Sh*t happened 3/2/16: Tuesday not so Super, OpenTable's most-booked Tampa restaurants Credit: gage skidmore/wikimedia commons

Sh*t happened 3/2/16: Tuesday not so Super, OpenTable’s most-booked Tampa restaurants Credit: gage skidmore/wikimedia commons


The blast doors crept upward to reveal a wasted landscape of wet ash and ruin. Smoke rose at visibility's nearby limit, barely discernible in the waning half-light of a whispered suggestion of a sun.
Page gawked. "How the hell did this happen?"
"We know exactly how it happened," said Loop, scraping mud from a child's skull with the toe of one boot. "And we know exactly when it started, too."

How Super was Super Tuesday? It depends, I guess, on whether or not you actually, seriously want a racist blowhard with no political experience and all the diplomatic skills of an orangutan high on bath salts with a live WWII landmine strapped to its chest to be the next president. The South seems pretty stoked on the idea, and nobody anywhere else is laughing about it anymore.

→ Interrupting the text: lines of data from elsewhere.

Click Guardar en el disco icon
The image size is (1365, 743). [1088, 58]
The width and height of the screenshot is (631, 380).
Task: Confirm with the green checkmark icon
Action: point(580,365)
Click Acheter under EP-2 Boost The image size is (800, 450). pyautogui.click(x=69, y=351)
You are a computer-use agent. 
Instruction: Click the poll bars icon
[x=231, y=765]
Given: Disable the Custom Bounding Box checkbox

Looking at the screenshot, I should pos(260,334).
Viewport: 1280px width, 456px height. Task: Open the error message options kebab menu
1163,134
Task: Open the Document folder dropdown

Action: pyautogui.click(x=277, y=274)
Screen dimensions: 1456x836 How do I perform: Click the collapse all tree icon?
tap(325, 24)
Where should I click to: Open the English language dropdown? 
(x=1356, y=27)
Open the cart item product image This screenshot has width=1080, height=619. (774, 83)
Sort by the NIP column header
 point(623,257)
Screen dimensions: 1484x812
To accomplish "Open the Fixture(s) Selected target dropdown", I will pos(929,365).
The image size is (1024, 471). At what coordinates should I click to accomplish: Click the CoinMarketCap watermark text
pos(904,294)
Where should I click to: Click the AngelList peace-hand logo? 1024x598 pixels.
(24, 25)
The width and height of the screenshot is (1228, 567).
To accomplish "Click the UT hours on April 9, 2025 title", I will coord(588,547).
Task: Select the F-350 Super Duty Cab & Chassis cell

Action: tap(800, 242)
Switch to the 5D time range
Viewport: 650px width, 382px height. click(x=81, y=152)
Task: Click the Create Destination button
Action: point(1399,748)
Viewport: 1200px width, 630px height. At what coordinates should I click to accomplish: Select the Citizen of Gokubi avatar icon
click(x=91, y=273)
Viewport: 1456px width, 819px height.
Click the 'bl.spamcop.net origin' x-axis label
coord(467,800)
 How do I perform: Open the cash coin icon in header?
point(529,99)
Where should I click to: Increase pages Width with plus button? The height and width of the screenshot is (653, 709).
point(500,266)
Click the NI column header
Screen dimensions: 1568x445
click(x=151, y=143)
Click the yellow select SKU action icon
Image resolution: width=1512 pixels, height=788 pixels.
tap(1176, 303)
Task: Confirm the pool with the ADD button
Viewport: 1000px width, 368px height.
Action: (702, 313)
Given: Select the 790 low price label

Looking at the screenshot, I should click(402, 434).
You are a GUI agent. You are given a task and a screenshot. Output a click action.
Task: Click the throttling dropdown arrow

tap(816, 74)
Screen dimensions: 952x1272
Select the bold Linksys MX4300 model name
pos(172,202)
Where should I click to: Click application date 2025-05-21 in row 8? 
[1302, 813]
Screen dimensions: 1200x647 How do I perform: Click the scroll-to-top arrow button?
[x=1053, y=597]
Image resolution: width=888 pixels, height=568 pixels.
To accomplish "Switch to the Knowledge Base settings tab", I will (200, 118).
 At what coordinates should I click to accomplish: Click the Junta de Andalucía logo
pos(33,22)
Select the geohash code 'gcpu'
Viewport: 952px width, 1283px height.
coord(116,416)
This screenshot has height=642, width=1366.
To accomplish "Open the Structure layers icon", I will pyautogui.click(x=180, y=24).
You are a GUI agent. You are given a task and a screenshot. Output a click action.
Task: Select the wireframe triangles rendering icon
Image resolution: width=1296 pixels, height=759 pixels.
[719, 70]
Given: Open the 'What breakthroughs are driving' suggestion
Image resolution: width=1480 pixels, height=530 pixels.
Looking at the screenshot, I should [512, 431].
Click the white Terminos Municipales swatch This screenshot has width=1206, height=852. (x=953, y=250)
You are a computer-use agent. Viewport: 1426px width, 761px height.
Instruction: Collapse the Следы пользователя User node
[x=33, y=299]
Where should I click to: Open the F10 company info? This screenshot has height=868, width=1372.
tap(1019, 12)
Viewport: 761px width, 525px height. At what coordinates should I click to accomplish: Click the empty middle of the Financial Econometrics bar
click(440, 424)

Reservation-taking app OpenTable released a list of its most-booked Tampa Bay restaurants, which was topped by Oxford Exchange, Ulele and the Columbia. Not on the list: any of the many excellent Tampa Bay restaurants that don't do business with OpenTable. Just sayin'.

And finally, a couple of interesting stories have emerged in the days following Sunday night's Oscars broadcast: Firstly, it seems that Chris Rock wildly (and possibly purposely?) overinflated the amount of money his daughter's Girl Scouts troop made selling cookies during the show; he said more than $65K, but the real total was closer to, erm, $2,500. Secondly, and more interesting, was Gawker's story about how editorial staff at the LA Times had to wrestle the comp tickets they use every year to cover the event away from the paper's new-ish higher-ups, who would have rather used them themselves for a little celebrity hobnobbing. That could've been embarrassing. Oh, wait. IS. Is embarrassing.